Não é Cinema Argentino nem nada, mas está no roteiro o maior trunfo do filme. Com um arco dramático bem construído, diálogos sutis e tiradas filosóficas precisas, ele consegue o feito raro de inserir humor refinado em meio à grande tragédia da existência humana. A instituição psiquiátrica é eviscerada em suas idiossincrasias e violências mais prementes, tais como o sistema punitivo truculento, a corruptibilidade dos funcionários, a fragilidade dos ‘diagnósticos’ e os tratamentos equivocados. Ao mesmo tempo o roteiro coloca o ambiente manicomial como um palco de possíveis encontros, o que de fato é. A clínica em si podia ser uma personagem mais consistente na trama, e sua fauna de doentes mentais devia interagir melhor com o casal protagonista. Isso faz falta. Mas o que seria um defeito enorme num pequeno filme, termina por revelar-se um defeito minúsculo num grande filme.

O elenco nos surpreende. Fernandona chuta o balde em duas rápidas aparições fazendo a avó maconheira de Judite. Está melhor que nunca! Cássia Kis Magro e Enrique Diaz também garantem bons momentos como a médica dona-da-verdade e o enfermeiro trambiqueiro da clínica. No entanto o maior mérito é mesmo da dupla protagonista – Deborah Secco e João Pedro Zappa – pela intensidade da entrega que fazem ao filme e a seus personagens. Estão ambos impecáveis. Miss Secco, que também responde por uma co-produção, faz seu melhor trabalho até agora. Supera sua já excelente atuação em Bruna Surfistinha, colocando-se como uma estrela de cinema em franca ascensão. 

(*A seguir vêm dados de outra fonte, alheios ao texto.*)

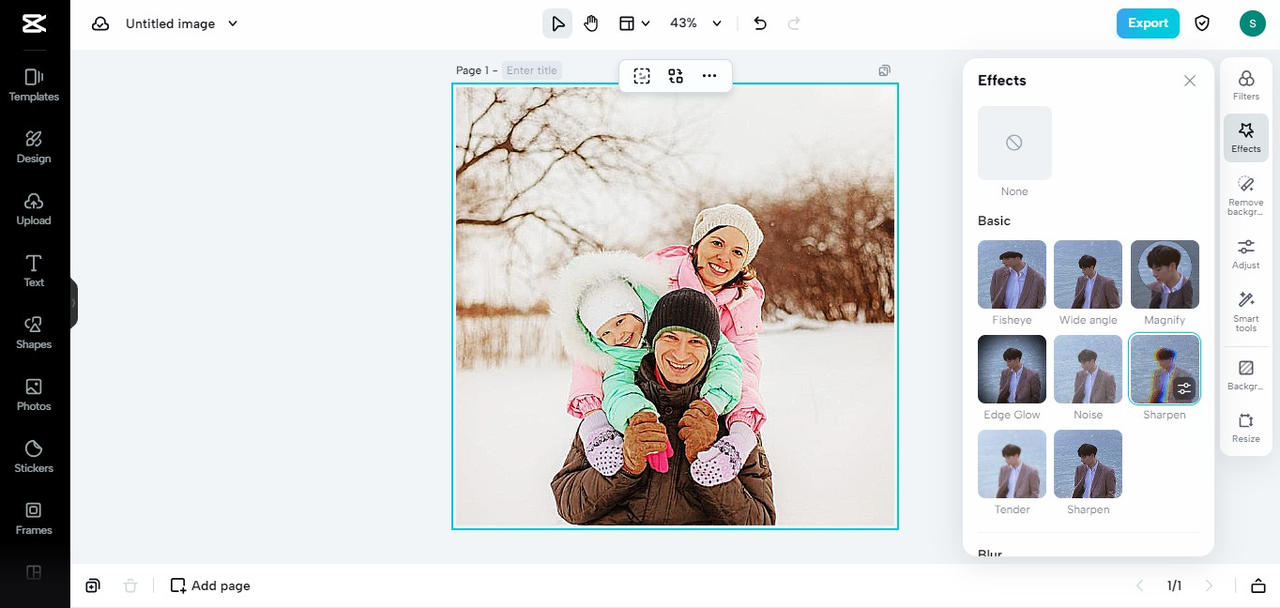This screenshot has height=608, width=1280.
Task: Click the Export button
Action: pos(1147,23)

A direção elegante de Carolina Jabor consegue imprimir sua assinatura na tela, com tomadas inteligentes, enquadramentos precisos, bom aproveitamento dos espaços cenográficos e, principalmente, o uso criativo e eficiente de clichês da linguagem fílmica. Há diversos momentos antológicos, como a ótima cena de sexo na lavanderia, em que uma velha e manjada fórmula cinematográfica – a voz em off narrando o pensamento dos personagens – é usada de maneira bastante inusitada e pertinente. Um luxo !!

Por fim, a direção de arte de Cláudio Amaral Peixoto se revela funcional na simplicidade. O efeito de animação que nos desvenda o diário de Judite é mais um exemplo de clichê bem utilizado. A banda sonora e a trilha musical também compõem um painel de áudio que contribui para a dramaturgia e agrada os ouvidos, com destaque para a alegre “Talk To Me” da canadense Peaches e a ótima “O Vampiro”, de Jorge Mautner, na voz eternizante de Caetano Veloso. 

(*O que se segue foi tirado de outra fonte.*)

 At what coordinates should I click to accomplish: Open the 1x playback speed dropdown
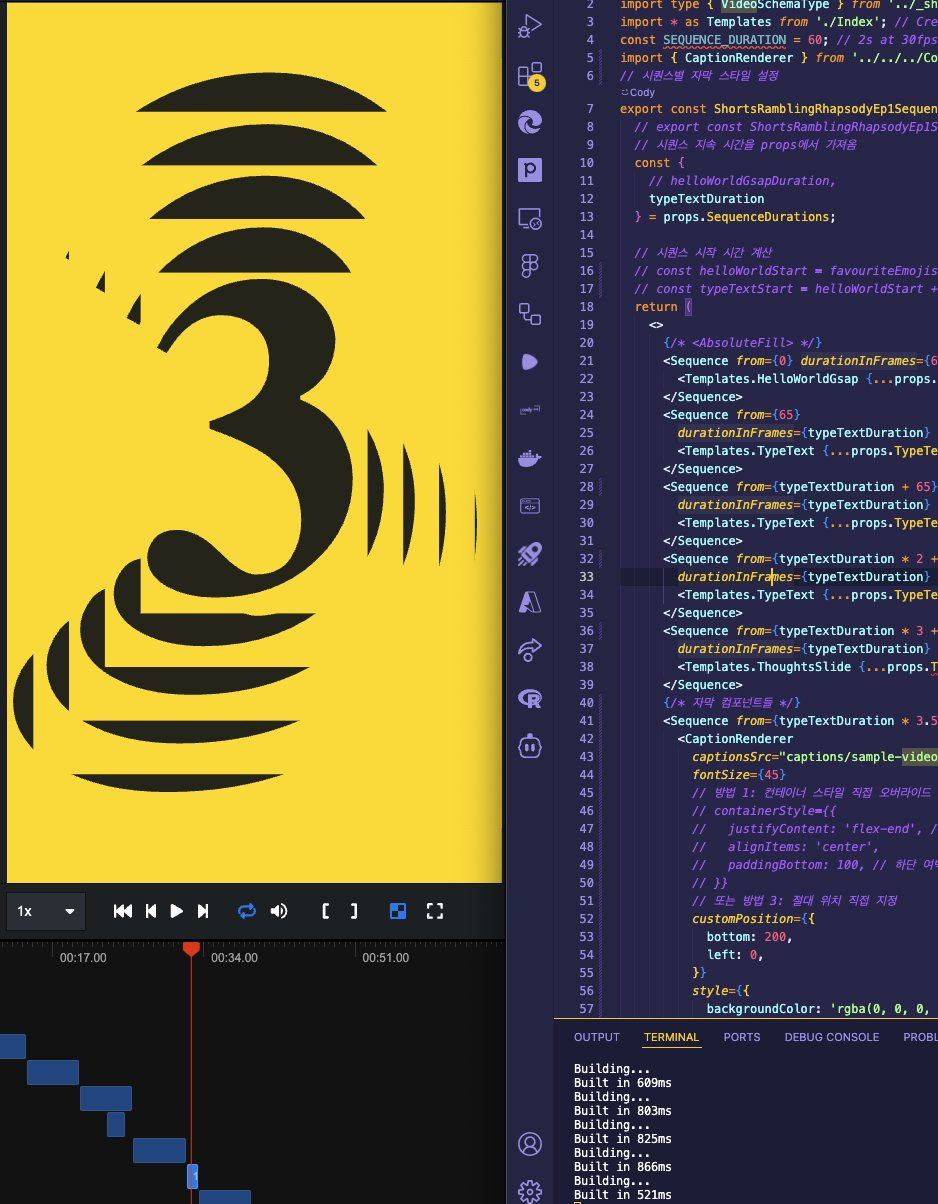46,911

A dupla Conspiração/Globo Filmes, após vários descompassos, acerta o alvo ao apostar numa produção menos popular, com ares de cinema independente e foco no que realmente interessa: a qualidade. Carolina Jabor – que também assina a produção ao lado de Eliana Soárez – demonstra que tem algo mais que um DNA ilustre, e já desponta como uma cineasta promissora na árida seara que é o Cinema Brasileiro contemporâneo. Em “Boa Sorte” ela nos brinda com um produto singelo e despretensioso, porém afiado e antenado, como todo bom filme deve ser. Benvinda .. E Boa Sorte !!